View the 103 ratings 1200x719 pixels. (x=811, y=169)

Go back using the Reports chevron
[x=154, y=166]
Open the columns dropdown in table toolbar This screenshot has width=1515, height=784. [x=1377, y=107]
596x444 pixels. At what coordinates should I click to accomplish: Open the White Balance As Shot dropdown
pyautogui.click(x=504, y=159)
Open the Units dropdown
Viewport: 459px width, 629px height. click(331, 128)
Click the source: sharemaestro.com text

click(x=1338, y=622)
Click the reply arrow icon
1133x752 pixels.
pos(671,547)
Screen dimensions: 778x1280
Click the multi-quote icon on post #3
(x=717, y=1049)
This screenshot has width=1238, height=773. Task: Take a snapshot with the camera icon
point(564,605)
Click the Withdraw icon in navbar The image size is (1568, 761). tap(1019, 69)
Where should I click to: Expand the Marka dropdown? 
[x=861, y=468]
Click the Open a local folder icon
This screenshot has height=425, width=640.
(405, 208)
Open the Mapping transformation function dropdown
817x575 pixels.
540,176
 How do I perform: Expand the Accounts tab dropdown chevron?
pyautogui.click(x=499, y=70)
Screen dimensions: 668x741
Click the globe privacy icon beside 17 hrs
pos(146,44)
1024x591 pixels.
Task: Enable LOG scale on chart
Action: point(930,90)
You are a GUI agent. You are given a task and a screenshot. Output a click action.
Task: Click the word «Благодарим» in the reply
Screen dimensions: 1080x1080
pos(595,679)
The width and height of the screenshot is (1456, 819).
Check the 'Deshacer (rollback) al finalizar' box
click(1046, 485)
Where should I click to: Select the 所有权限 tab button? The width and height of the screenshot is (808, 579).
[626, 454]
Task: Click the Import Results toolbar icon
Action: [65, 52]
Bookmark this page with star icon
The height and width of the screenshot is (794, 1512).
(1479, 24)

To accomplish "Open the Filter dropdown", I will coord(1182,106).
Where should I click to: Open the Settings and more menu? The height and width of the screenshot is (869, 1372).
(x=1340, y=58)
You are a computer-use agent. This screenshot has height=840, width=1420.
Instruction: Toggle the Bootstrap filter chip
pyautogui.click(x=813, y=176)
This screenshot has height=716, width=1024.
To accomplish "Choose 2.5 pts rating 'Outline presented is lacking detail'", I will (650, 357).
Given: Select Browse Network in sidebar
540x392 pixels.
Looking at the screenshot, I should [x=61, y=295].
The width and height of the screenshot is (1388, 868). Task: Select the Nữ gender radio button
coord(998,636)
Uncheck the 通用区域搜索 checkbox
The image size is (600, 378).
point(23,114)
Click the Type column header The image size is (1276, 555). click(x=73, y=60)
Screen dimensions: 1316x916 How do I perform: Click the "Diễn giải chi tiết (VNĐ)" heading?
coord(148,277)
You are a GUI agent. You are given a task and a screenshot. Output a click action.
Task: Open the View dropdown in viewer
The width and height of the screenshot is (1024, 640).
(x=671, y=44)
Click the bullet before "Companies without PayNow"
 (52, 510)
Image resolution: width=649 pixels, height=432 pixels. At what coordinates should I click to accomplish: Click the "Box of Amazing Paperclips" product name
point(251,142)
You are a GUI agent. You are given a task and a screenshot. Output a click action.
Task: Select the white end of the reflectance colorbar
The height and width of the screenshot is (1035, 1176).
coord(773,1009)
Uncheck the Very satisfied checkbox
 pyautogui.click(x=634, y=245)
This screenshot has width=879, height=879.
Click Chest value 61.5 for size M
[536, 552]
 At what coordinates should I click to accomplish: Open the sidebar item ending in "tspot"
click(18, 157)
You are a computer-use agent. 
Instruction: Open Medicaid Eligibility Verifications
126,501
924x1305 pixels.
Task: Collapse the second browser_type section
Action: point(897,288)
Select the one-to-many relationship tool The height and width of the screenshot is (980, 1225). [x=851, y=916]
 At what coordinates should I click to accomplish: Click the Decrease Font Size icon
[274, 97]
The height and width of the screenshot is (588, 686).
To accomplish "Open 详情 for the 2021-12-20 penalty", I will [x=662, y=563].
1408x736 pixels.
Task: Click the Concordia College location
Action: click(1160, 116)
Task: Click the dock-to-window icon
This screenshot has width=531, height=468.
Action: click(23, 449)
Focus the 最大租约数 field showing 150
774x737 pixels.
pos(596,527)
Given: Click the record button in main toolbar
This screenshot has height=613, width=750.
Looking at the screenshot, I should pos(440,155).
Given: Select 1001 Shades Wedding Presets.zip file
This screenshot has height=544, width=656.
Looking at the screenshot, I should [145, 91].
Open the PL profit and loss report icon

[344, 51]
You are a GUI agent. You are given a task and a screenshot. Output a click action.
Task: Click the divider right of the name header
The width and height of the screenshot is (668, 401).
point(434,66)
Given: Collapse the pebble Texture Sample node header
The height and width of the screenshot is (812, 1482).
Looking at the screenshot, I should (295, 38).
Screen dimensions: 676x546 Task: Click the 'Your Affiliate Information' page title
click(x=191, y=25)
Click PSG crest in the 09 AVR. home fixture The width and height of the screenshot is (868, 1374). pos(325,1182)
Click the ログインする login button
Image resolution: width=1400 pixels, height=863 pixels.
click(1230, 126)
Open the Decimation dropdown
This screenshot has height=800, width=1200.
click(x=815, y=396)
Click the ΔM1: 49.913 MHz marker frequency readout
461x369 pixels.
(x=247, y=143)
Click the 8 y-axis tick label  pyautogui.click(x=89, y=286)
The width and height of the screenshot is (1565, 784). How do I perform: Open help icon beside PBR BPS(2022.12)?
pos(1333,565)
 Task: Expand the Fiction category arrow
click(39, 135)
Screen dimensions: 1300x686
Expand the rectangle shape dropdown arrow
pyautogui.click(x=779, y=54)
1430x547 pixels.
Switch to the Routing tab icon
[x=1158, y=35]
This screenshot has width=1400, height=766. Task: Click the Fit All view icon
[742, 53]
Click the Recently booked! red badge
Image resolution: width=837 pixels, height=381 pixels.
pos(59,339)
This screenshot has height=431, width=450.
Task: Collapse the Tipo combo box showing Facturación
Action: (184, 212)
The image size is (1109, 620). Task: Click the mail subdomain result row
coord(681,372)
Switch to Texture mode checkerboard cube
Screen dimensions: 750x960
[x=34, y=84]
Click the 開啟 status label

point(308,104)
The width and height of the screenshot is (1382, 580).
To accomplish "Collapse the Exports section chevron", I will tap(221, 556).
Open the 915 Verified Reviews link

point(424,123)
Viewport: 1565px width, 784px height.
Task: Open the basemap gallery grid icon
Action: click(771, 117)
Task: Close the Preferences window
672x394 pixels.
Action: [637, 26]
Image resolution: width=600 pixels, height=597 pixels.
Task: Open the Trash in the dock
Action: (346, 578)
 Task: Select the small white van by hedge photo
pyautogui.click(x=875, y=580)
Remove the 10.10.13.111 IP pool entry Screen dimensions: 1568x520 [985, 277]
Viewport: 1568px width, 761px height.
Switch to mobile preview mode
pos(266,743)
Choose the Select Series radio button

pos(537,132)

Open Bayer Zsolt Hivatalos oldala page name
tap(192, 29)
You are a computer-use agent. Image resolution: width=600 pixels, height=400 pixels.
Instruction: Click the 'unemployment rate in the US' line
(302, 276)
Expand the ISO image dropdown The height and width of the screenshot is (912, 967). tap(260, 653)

++++++

Task to carry out
Using the records above, copy every line that has the word "reply" in it.

Exercise response
Click the reply arrow icon
Task: Click the word «Благодарим» in the reply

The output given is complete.